Paul looked at his sister for what he knew would be the last time, wanting so desperately to tell her the truth, knowing that he would not. To know the future is to be trapped by it. Not for the first time, the Emperor of the Known Universe asked himself if that were true. Maybe everything, always, was predestined, and chance and choice were both always mere illusions, and he had simply seen through the veil. If he did not know already that he would not have the courage to tell her, might he have had the courage? Would he still have despaired? It did not matter: he could see the future, and he knew he would not tell her.

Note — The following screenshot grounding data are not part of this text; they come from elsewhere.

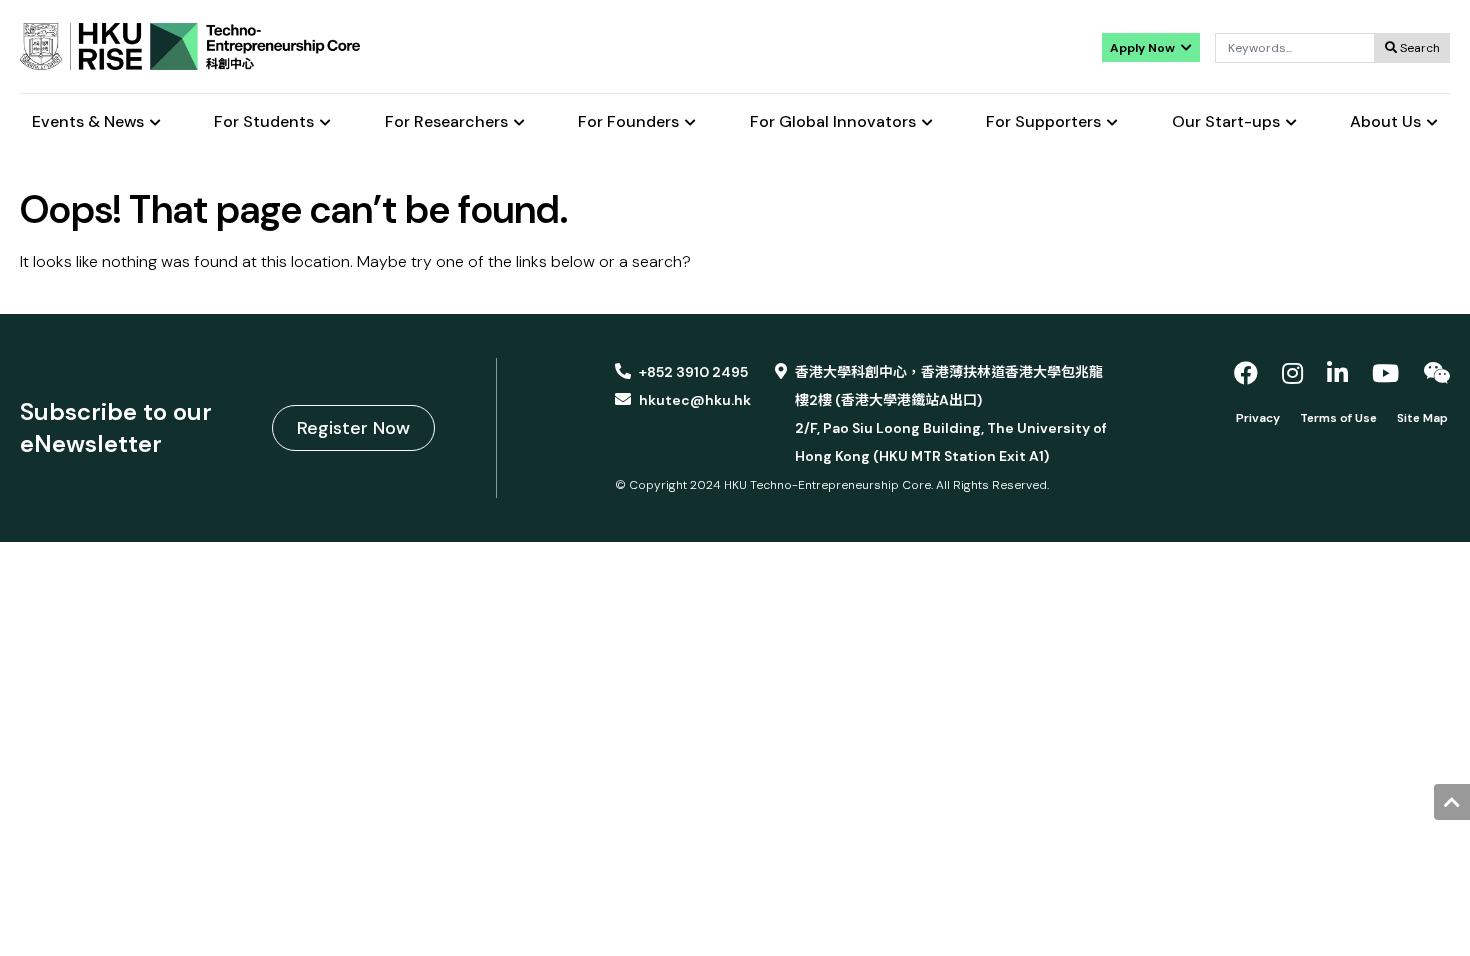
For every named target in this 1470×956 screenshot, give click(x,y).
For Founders (628, 122)
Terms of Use (1338, 418)
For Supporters (1043, 122)
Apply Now (1144, 48)
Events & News (88, 122)
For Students (264, 122)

How could he? It was too horrible, too shameful. How could explain what it had been like for him and their mother, fleeing alone into the deep desert after the murder of his father and the ruin of their house? Leaning on each other under the hammering heat of the Arrakis sun. Shivering, clinging together for warmth in the bitter cold of the desert night, wondering if they would freeze to death in each other's arms before dawn. Never knowing if a Harkonnen ornithopter might appear overhead at any moment and kill them both, or if a sandworm might burst from underneath and swallow them whole in an instant. And, above all, turning to each other for comfort in their shared grief.

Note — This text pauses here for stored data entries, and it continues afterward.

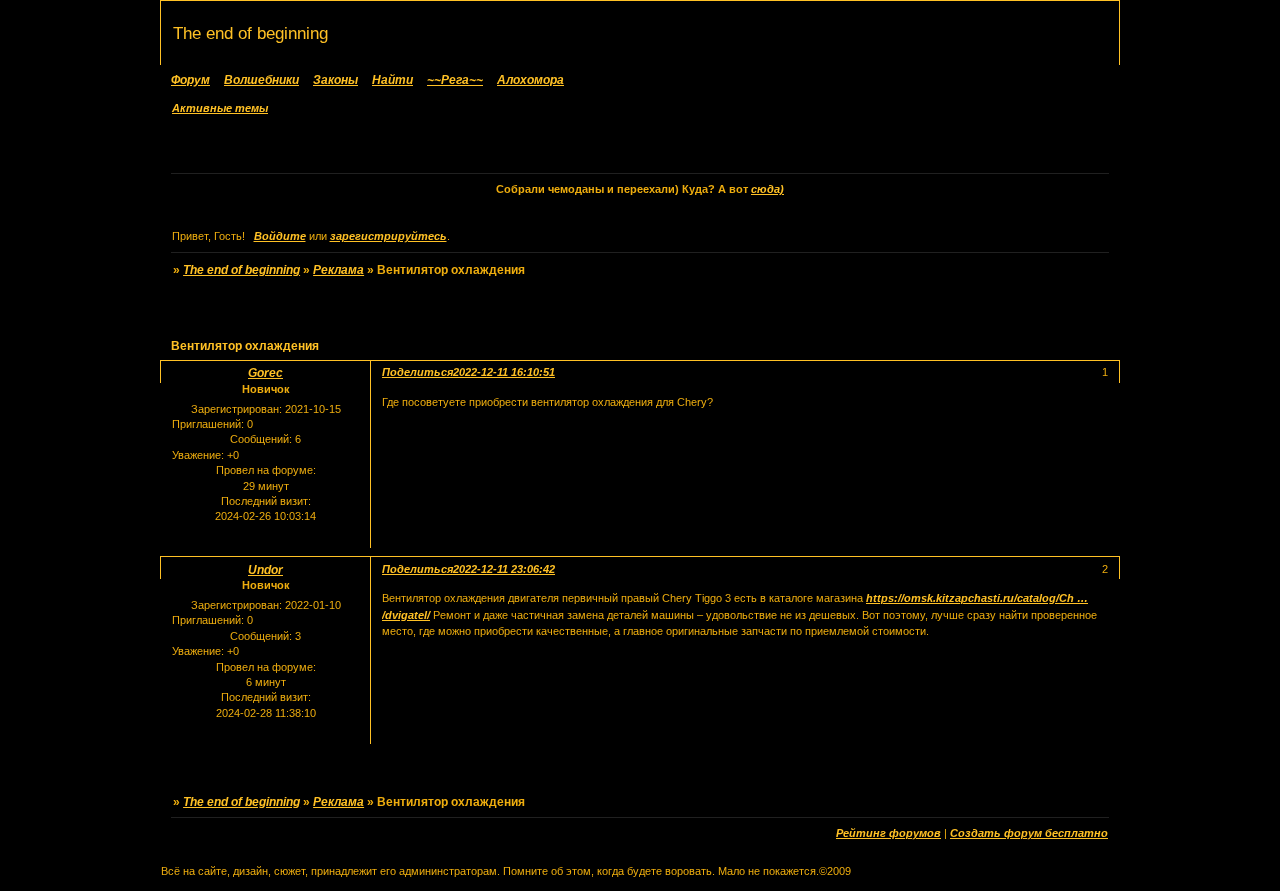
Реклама (338, 270)
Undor (265, 570)
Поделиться (417, 372)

He wants desperately to tell her, to explain to her. He knows that after today they will never see each other again, and he wants so much for there to be honesty between them, even if only at the end. To finally be able to tell her who she really is, who they really are to each other. To tell her now, when they are together for the last time and she is still herself, how he feels. It is a selfish desire, he tells himself, to justify not doing so. No one would understand, least of all Alia herself, and the truth would only drive her sooner into the madness and Abomination that Paul could already see awaiting her. He might have wept, knowing what was coming and helpless to change it. Instead, he shut his eyes and turned away, for the last time, from his daughter.